Text »
◇ ◇ ◇

Saturday, July 7, 2012

On short statured actors, fiction and writing

Peter Dinklage as Tyrion Lannister in George RR Martin's Game of Thrones.

There are a few obvious roles in which short statured people are often cast and rarely manage to avoid playing if working in the movies or on stage. They are the leprechaun, the dwarf but in particular as one of the seven dwarves, a little person from The Wizard of Oz, Tom Thumb, or a child. It is enough that there are even stories now where the short actor rebels against taking the role out of dignity only to cave at the promise of more money if they'd just get on stage and save the producer's or agent's day.

There are less typical roles about but they are rarer and still make a point of the actor's short stature. Such roles include wrestling which can be combined with the leprechaun gig, Santa's helpers which is a once or twice a year gig, or the ring master's assistant or punching bag which reflect the historical positions short statured people were often forced into for one reason or another (often not pleasant).

When Gary Coleman played a child he actually was. He was 11 when acting in Different Strokes.

Next, you'd likely think of characters such as gnomes or goblins that could be played by short people but there are a few roles that are and were a tad more exciting and fun. Jawas, Ewoks, R2D2, hobbits (non-movie versions) and oompa loompas do make use of the actor's short stature but they also are roles that are new-ish, greatly loved by the masses. The problem is that the fame goes to the creature or character played rather than the actor as the actor is largely faceless or placed in the background (as happens in Willy Wonker scenes). So while there is fun and excitement and fame there's also a lack of recognition and little room to shine as a brilliant actor.

Once such exciting roles are exhausted there are a few woodland creatures, Japanese demons or spirits, Old English purveyors of wine, blacksmith's assistants, king's pages and other random roles. The frequency of such roles appearing is not helpful for maintaining a career and the competition for such roles is likely high, although this is at a guess as I'm not in the acting business.

Hervé Jean-Pierre Villechaize from the James Bond film The Man With The Golden Gun.

The next issue is that there are far more roles for short statured men than short statured women. Why this is, is likely due to the overabundance of male roles in traditional pieces while women were rarely written about. The fairy tales and mythologies that have lasted for centuries favoured male dwarves and male leprechauns where fairies were female and so were pixies. The problem with this division is that fairies and pixies, while being short, aren't portrayed as short statured people but more as miniature (5cm tall - 50cm tall) creatures that have roughly the same proportions, in ratio, as the average to rather tall human. This means that casting a short statured woman into such a role doesn't always work out. Although you might think it could and should. But the imagination and traditional representations say otherwise.

◇ ◇ ◇

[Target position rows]

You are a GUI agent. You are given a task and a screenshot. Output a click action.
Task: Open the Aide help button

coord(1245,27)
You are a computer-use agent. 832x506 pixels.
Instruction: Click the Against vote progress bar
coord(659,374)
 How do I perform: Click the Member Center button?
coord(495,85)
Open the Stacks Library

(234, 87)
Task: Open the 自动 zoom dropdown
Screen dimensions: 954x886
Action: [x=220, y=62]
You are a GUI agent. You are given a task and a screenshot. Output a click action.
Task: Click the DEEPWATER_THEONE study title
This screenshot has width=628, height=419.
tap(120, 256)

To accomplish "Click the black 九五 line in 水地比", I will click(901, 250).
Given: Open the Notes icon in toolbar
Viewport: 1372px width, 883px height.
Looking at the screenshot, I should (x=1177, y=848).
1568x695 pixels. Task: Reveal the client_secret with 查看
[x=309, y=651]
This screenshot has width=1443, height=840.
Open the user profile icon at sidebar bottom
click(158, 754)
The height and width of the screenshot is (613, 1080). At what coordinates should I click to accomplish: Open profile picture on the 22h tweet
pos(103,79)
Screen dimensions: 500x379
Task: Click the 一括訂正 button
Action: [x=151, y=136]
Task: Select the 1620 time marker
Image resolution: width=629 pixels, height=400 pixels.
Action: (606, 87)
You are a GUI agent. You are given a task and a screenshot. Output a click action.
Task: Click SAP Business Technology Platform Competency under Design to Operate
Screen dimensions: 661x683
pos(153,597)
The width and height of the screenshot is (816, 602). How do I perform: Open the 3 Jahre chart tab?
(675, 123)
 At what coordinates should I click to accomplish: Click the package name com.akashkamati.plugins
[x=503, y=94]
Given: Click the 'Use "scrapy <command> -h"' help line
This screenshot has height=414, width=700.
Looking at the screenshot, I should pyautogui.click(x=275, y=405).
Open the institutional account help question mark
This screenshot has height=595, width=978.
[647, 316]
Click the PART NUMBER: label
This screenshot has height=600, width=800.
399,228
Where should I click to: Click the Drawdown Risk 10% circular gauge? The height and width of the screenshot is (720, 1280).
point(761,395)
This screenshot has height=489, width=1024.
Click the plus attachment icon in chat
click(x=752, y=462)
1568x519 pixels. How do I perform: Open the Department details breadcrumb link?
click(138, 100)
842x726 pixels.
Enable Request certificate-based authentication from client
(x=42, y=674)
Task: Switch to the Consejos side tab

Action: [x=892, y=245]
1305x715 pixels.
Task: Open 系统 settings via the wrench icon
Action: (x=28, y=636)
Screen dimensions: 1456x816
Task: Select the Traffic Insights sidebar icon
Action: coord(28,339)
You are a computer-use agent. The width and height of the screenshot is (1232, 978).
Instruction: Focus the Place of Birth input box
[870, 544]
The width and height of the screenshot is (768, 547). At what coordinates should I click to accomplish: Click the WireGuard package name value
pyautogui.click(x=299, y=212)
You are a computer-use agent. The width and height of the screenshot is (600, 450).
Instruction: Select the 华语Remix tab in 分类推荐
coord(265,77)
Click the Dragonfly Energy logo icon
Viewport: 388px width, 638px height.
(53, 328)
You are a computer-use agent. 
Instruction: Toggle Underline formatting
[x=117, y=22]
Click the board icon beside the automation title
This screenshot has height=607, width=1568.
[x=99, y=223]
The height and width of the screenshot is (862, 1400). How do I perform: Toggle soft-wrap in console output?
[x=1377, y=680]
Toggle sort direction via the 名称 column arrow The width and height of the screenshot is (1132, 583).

◇ ◇ ◇

Task instructions » Print the passage from the piece on short statured actors starting with "There are less" and going on through "in Different Strokes.".

Response »
There are less typical roles about but they are rarer and still make a point of the actor's short stature. Such roles include wrestling which can be combined with the leprechaun gig, Santa's helpers which is a once or twice a year gig, or the ring master's assistant or punching bag which reflect the historical positions short statured people were often forced into for one reason or another (often not pleasant).

When Gary Coleman played a child he actually was. He was 11 when acting in Different Strokes.